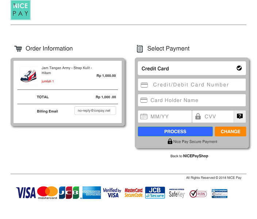Click the CVV help question mark icon

[239, 116]
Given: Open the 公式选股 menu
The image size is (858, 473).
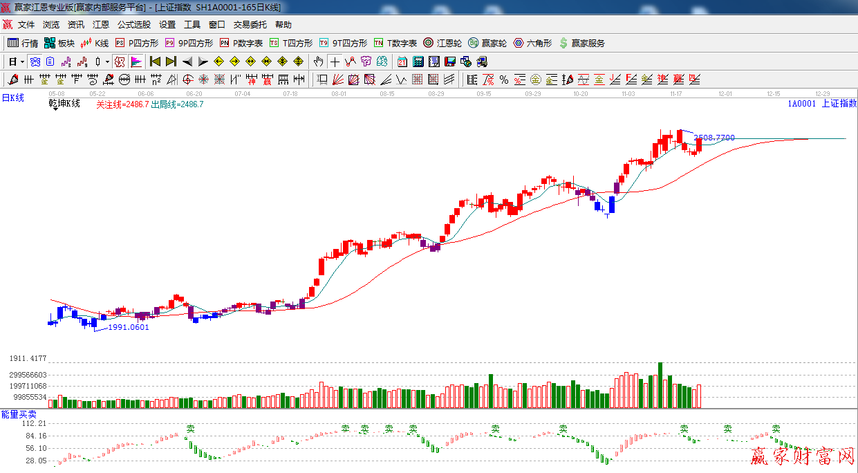Looking at the screenshot, I should 133,25.
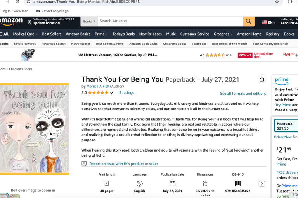Click the book cover image
Viewport: 298px width, 198px height.
[x=35, y=129]
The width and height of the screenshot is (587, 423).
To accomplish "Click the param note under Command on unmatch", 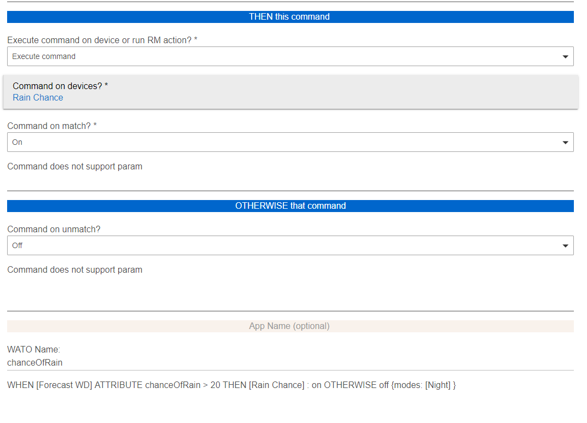I will point(74,270).
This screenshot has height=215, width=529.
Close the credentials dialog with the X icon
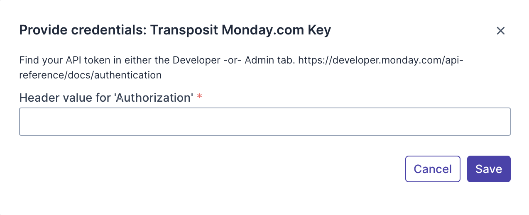pyautogui.click(x=500, y=31)
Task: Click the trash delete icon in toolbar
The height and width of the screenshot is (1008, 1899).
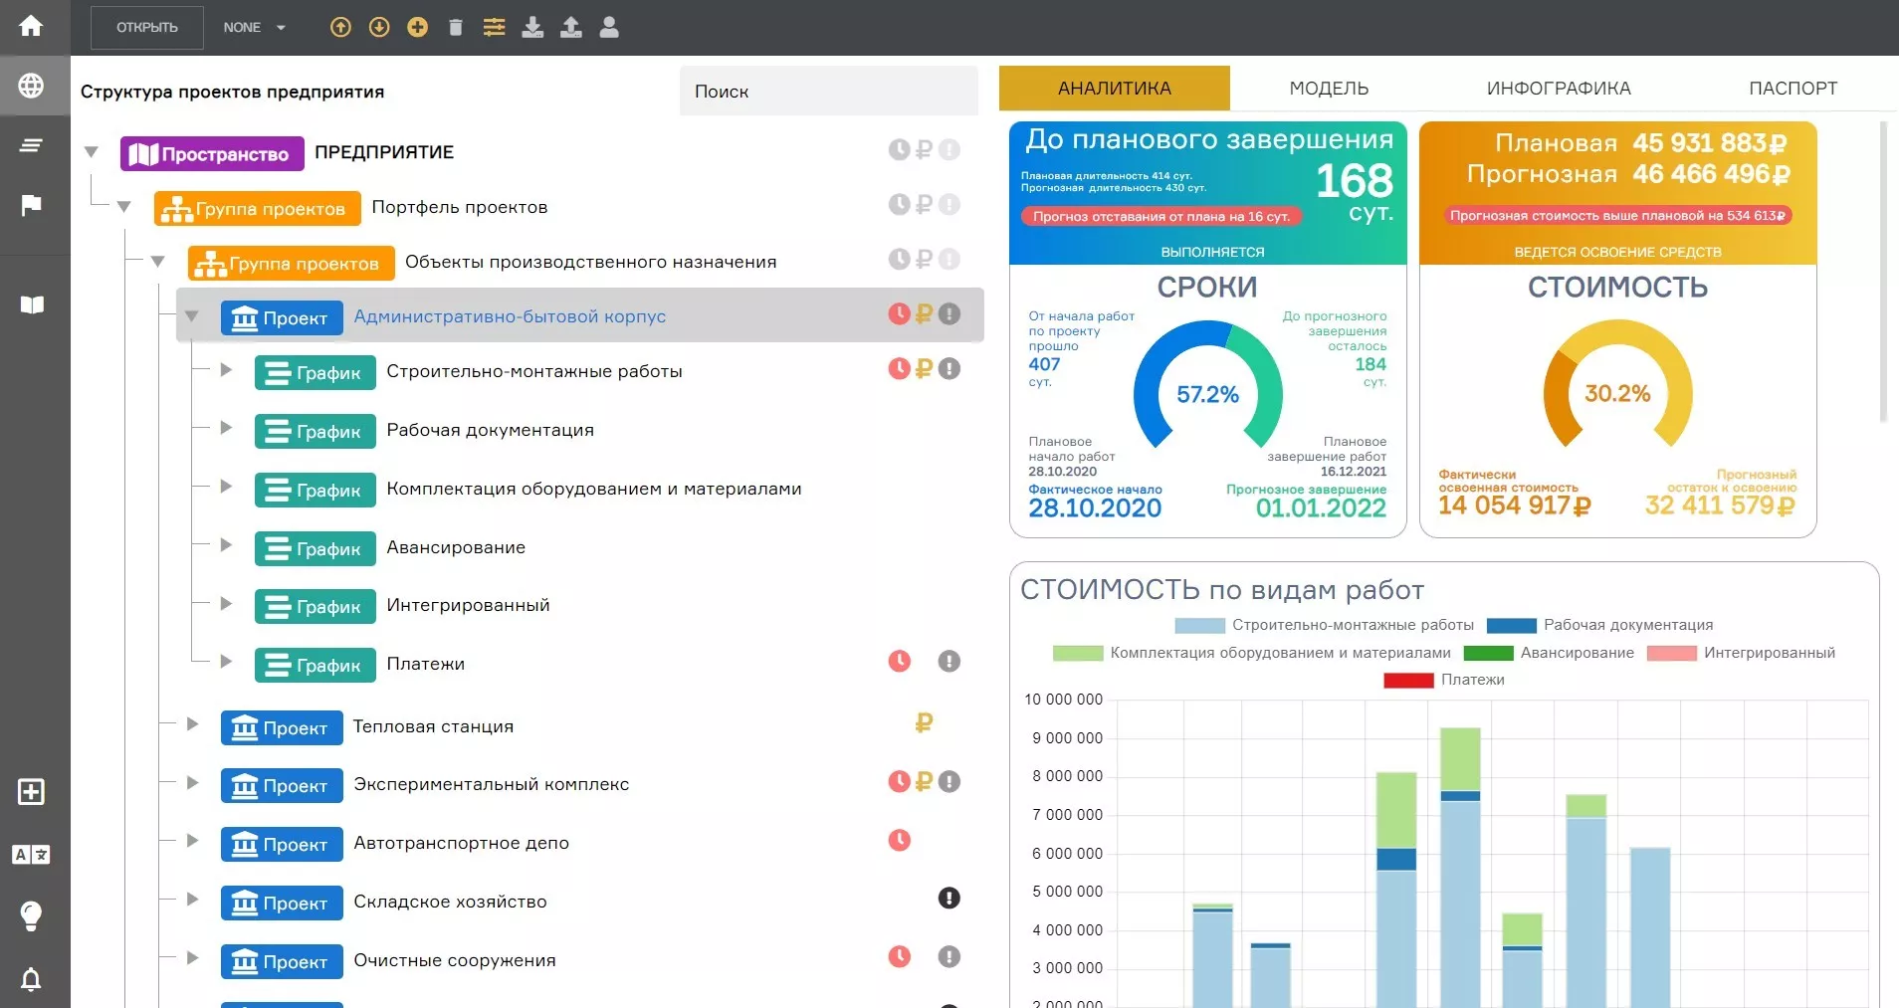Action: 456,28
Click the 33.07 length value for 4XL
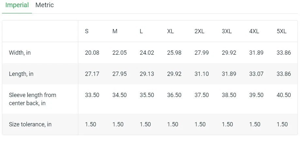Screen dimensions: 304x141 pyautogui.click(x=256, y=74)
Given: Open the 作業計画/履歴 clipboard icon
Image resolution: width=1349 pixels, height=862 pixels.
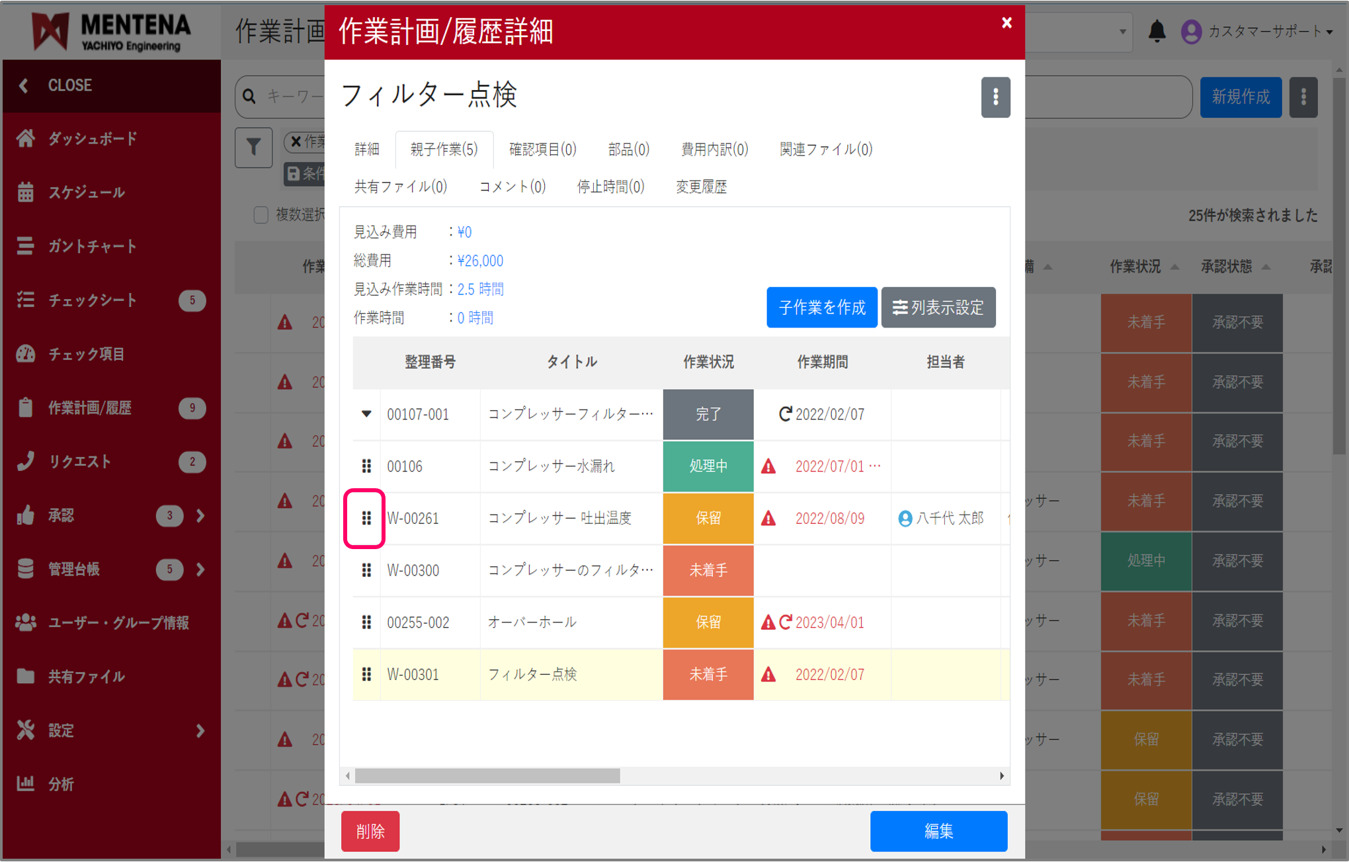Looking at the screenshot, I should point(26,408).
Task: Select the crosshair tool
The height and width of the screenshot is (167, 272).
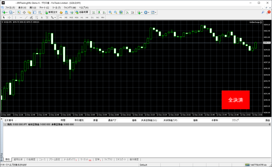Action: 9,18
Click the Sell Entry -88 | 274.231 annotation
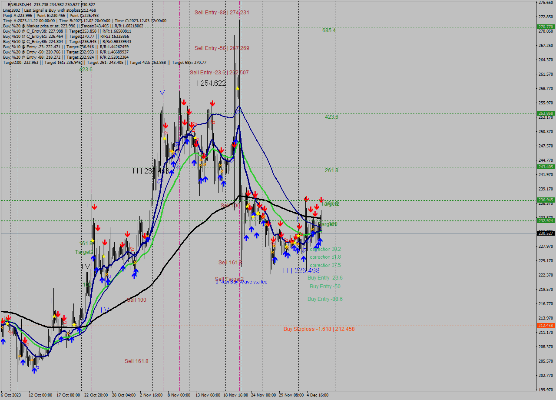This screenshot has width=556, height=400. (x=222, y=13)
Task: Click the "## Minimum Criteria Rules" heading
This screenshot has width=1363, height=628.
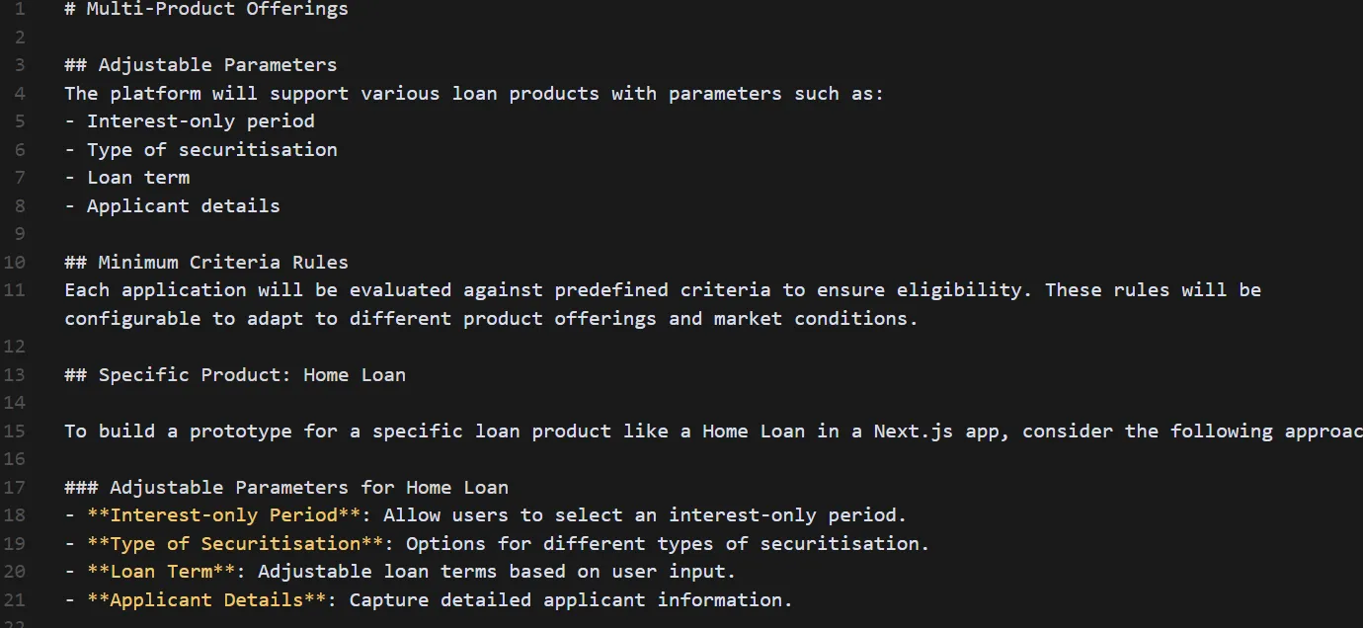Action: point(206,263)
________
Update the listing from its start through the line containing "[x=35, y=129]" by swapping "menu" for "panel" and keeping everything else the same. Leave the pictures out of your answer.

Click the CVV help question mark icon

[239, 116]
Given: Open the 公式选股 panel
The image size is (858, 473).
Looking at the screenshot, I should 133,25.
Click the book cover image
Viewport: 298px width, 198px height.
[x=35, y=129]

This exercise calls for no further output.